Maniaci è accusato di estorsione nei confronti di alcuni amministratori locali. Per lungo tempo simbolo dell’antimafia per le sue lunghe battaglie in difesa della legalità, secondo l’accusa Maniaci avrebbe chiesto denaro e agevolazioni ai sindaci di Partinico e Borgetto per evitare commenti critici sull’operato delle amministrazioni. . Maniaci ha sempre respinto le accuse, lamentandosi di essere stato “punito” per le sue inchiste scomode.
A Maniaci sono contestate tre estorsioni. Per quella a carico dell’ex assessore Gioacchino Polizzi di Borgetto, il gip non dispose il divieto di dimora (come invece chiedeva la procura). La misura fu emessa, invece, per gli altri due taglieggiamenti. Per un errore di notifica dell’udienza di discussione davanti al riesame, le misure vennero dichiarate nulle e il giornalista tornò a Partinico, dove ha sede Telejato. Era rimasto al vaglio dei giudici il divieto di dimora per la terza estorsione. Contro la bocciatura del gip, la Procura ha fatto e vinto ricorso al Riesame che ha concesso il provvedimento. La misura non è stata però eseguita perché i legali di Maniaci, Antonio Ingroia e Bartolo Parrino, hanno fatto ricorso in Cassazione. Con l’inammissibilità decisa dai giudici romani il divieto è ora esecutivo.

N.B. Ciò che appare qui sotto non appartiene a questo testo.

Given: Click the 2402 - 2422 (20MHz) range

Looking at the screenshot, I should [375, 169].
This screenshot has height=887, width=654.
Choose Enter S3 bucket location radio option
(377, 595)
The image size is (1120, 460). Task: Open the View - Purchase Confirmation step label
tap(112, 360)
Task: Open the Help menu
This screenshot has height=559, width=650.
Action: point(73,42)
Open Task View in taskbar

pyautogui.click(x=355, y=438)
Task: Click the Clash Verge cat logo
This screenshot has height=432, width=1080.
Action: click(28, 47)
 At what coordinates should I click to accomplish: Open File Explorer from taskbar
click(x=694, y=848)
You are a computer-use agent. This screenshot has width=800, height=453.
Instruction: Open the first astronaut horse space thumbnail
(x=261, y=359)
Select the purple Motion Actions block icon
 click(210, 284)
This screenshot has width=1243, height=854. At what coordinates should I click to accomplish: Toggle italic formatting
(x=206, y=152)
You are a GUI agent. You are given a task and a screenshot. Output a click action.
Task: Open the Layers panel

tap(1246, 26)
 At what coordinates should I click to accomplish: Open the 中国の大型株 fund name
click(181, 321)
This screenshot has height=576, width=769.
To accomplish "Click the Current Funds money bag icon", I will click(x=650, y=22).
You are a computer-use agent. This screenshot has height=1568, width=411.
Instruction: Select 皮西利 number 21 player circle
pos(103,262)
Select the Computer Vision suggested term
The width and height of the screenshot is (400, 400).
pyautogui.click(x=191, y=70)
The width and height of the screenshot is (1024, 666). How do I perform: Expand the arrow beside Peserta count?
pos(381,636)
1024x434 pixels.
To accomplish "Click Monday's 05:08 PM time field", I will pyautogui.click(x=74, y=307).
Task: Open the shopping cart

Questo l’editoriale dell’emittente Telejato:
Aspettiamo di conoscere le motivazioni, ma intanto la giustizia, se così la si può chiamare, va avanti con questa assurda trovata, il cui obiettivo, nemmeno tanto nascosto, è quello di arrivare al più presto alla chiusura dell’emittente. Il pensiero va ai venti capi d’imputazione contestati alla Saguto e al fatto che nessuno ha per lei chiesto l’allontanamento dalla sede dove è presente il suo “cerchio magico”, una volta, ma forse ancora oggi, in grado di decidere sulla sua sorte e su quella di altre persone a lei legate. Quello che non quadra in tutta questa vicenda è l’applicazione di una misura cautelare che, stando ai quattro mesi trascorsi in sede ultimamente, da quando Maniaci è rientrato, durante i quali il presunto inquinamento delle prove o la presunta reiterazione del reato non si è verificata, come questa possa tornare a verificarsi per il futuro. Difficile entrare nella testa dei magistrati che, dopo avere confezionato la polpetta avvelenata del video, hanno deciso che il reato contestato e non ancora giudizialmente decretato, poiché il processo si preannuncia con tempi lunghi, rispetto al breve tempo con cui è stato deciso il parere della Cassazione, era così grave, da decretare l’allontanamento. In fondo, a guardare il tutto si tratterebbe di una presunta estorsione da “untorello”, da cinquanta a trecento euro, a parte quella delle duemila magliette mai confezionate: miserie in rapporto alle estorsioni che i nove compagni di disgrazia di Maniaci, ovvero i boss di Borgetto, stavano realizzando sul territorio sotto il loro controllo.
Rimane la domanda inquietante: perché per le persone che, grazie al potere della violenza di cui dispongono, non c’è allontanamento e per le elemosine chieste da Maniaci e da lui poi ampiamente giustificate, si continua su questa linea di “ostracismo”? Sullo sfondo pare delinearsi con chiarezza la vendetta della Saguto che, si badi bene, sembra caduta in disgrazia, ma ancora è tutto da decidere, e di tutti quelli che nel tribunale di Palermo partono dall’assunto che loro e solo loro sono i depositari della facoltà di indagare, di quella di emettere un giudizio di colpevolezza, che non è quello che emerge dalle inchieste giornalistiche, oltre che dell’applicazione del significato autentico dell’antimafia. La verità dei giornalisti non esiste. Essi devono aspettare quello che la Procura dà loro in mano e quindi amplificare quello che essi decidono, ma non possono permettersi né di valutare né di giudicare.
A questo punto c’è solo da decidere se chiudere e arrivare a un definitivo “abbiamo trasmesso” o se continuare una battaglia per la verità e contro la mafia che, a quanto pare, non è compito dei giornalisti portare avanti.